Zurecht weist der Antragsgegner darauf hin, dass beim Abstellen auf die Gewässer zur Ermittlung des individuellen Vorteils der Verbandsmitglieder mittelbar die Wassermenge zugrundegelegt werden müsste, die die jeweiligen Flächen abgeben. Maßgeblich wäre also nicht allein die Gewässerstrecke, an die die Flächen angrenzen, sondern auch die Breite, die Tiefe und Neigung des Gewässers. Entgegen der Auffassung des Antragstellers besteht der ihm erwachsende Vorteil eben nicht in den bloßen Räumungskosten, die an dem Gewässerteil erwachsen, an das er angrenzt. Der Vorteil, der den betreffenden landwirtschaftlichen Grundstücken erwächst, besteht vielmehr in der Melioration, d.h. in der Verbesserung der landwirtschaftlichen Grundstücksflächen durch ihre Entwässerung. Unter diesem Blickwinkel liegt es auf der Hand, dass der Vorteil, der aus der Entwässerung und Melioration erwächst, mit der Größe der Flurstücksgrößen zunimmt.
Soweit der Antragsteller geltend macht, einen Vorteil aus der Durchführung der Verbandsaufgabe wegen der geografischen Lage seiner Grundstücke überhaupt nicht zu erlangen, weil diese nicht entwässert, sondern sogar bewässert werden müssten, ist dem entgegenzuhalten, dass der Antrag des Antragstellers, aus diesem Grund aus dem Wasser- und Bodenverband entlassen zu werden, rechtskräftig abgelehnt worden ist (Senatsbeschluss vom 7.4.2003 – 13 LA 42/03 -). Nach dem in diesem Verfahren eingeholten Sachverständigengutachten ist davon auszugehen, dass – soweit Beiträge erhoben werden – den Flurstücken des Antragstellers durch die Tätigkeit des Antragsgegners Vorteile erwachsen. Deshalb ist er grundsätzlich auch zur Leistung von Mitgliedsbeiträgen verpflichtet.

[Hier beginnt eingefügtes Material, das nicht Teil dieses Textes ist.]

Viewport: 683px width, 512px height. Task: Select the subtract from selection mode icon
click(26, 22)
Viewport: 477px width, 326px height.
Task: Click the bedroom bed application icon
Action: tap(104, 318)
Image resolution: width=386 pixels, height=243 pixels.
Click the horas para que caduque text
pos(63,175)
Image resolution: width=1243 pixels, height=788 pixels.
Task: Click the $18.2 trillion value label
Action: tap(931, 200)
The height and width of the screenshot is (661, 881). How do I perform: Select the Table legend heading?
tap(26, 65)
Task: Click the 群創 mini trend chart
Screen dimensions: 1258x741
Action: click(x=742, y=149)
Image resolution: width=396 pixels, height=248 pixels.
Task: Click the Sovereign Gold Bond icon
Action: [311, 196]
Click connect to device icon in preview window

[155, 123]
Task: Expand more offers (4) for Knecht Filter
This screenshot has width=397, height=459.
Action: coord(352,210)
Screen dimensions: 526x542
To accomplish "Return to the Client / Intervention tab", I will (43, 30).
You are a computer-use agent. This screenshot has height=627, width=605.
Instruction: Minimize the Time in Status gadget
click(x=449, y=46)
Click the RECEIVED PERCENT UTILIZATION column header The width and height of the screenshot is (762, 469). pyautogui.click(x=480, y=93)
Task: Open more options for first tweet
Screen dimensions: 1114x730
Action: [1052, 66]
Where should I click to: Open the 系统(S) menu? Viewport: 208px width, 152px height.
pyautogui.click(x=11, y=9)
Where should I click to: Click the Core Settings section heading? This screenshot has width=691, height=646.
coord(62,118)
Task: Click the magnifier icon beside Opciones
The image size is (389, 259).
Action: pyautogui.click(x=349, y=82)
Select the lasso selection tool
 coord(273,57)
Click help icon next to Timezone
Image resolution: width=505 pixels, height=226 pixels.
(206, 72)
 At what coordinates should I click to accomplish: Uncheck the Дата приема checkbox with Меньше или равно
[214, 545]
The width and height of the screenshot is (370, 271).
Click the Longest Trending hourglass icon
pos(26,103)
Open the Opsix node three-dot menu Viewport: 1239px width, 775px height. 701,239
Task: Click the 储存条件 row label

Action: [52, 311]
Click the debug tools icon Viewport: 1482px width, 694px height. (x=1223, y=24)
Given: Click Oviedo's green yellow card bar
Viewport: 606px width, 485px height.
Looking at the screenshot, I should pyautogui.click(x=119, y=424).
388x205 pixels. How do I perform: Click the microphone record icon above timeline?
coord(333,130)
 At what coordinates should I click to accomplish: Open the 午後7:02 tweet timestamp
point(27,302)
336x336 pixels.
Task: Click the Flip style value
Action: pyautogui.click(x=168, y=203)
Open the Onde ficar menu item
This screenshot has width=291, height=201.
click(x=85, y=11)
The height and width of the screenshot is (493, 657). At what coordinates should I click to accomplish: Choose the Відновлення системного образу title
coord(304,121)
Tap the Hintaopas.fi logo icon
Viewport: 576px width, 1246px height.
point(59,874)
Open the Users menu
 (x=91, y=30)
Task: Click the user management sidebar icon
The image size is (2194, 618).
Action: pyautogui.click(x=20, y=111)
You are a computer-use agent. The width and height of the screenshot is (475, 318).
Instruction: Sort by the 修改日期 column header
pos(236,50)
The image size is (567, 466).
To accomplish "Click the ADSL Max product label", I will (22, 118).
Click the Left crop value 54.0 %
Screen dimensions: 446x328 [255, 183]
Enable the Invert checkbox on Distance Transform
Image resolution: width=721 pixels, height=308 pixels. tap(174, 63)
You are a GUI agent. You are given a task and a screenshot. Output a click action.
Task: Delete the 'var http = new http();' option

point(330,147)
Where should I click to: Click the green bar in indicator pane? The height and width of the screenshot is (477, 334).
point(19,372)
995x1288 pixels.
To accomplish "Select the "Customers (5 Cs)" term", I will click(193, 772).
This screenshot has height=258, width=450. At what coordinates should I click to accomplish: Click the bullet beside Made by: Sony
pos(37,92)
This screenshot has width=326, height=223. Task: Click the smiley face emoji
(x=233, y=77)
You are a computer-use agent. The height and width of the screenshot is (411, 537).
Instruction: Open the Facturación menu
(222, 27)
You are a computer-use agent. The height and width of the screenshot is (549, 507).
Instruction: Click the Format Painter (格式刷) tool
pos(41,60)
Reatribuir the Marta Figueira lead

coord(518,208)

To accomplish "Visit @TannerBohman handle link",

Ist nach den obigen Ausführungen im Rahmen dieses Verfahrens also von der grundsätzlichen Zulässigkeit des Flächenmaßstabs auszugehen, so sind auch die weiteren Einwendungen gegen die Berechnung des Beitrags nicht begründet. Dies gilt zunächst bezüglich der vom Antragsgegner gleich behandelten Acker- und Weideflächen. Die Auffassung des Antragsgegners, beide Flächenarten seien annähernd gleich bewirtschaftet, trifft nämlich zu. Die Sichtweise des Antragstellers, bei einer vernässten Ackerfläche entstehe ein Ernteausfall, der anders als bei Weideflächen, bei denen ein Futterzukauf möglich sei, nicht ausgeglichen werden könne, greift zu kurz. Der Ernteausfall bei einer Ackerfläche führt zu einer Minderung des Ertrages, die der Landwirt auf dieser Fläche erwirtschaftet. Die geringere Futterproduktion auf einer vernässten Weidefläche führt ebenfalls zu einer Minderung des Ertrages bei dem landwirtschaftlichen Betrieb, die eben erst durch den Futterzukauf ausgeglichen wird.
Auch der Einwand des Antragstellers, der Antragsgegner arbeite nicht kostengünstig, weil er die Pflege der Gewässer selbst statt durch private Unternehmer vornehme, vermag nicht zu überzeugen. Die Behauptung des Antragstellers, diese könnten wesentlich billiger arbeiten, ist unsubstantiiert und nicht glaubhaft gemacht. Der Antragsgegner hat versichert, entsprechende private Angebote eingeholt zu haben, gegenüber denen er die Aufgabe selbst indessen günstiger erledigen könne.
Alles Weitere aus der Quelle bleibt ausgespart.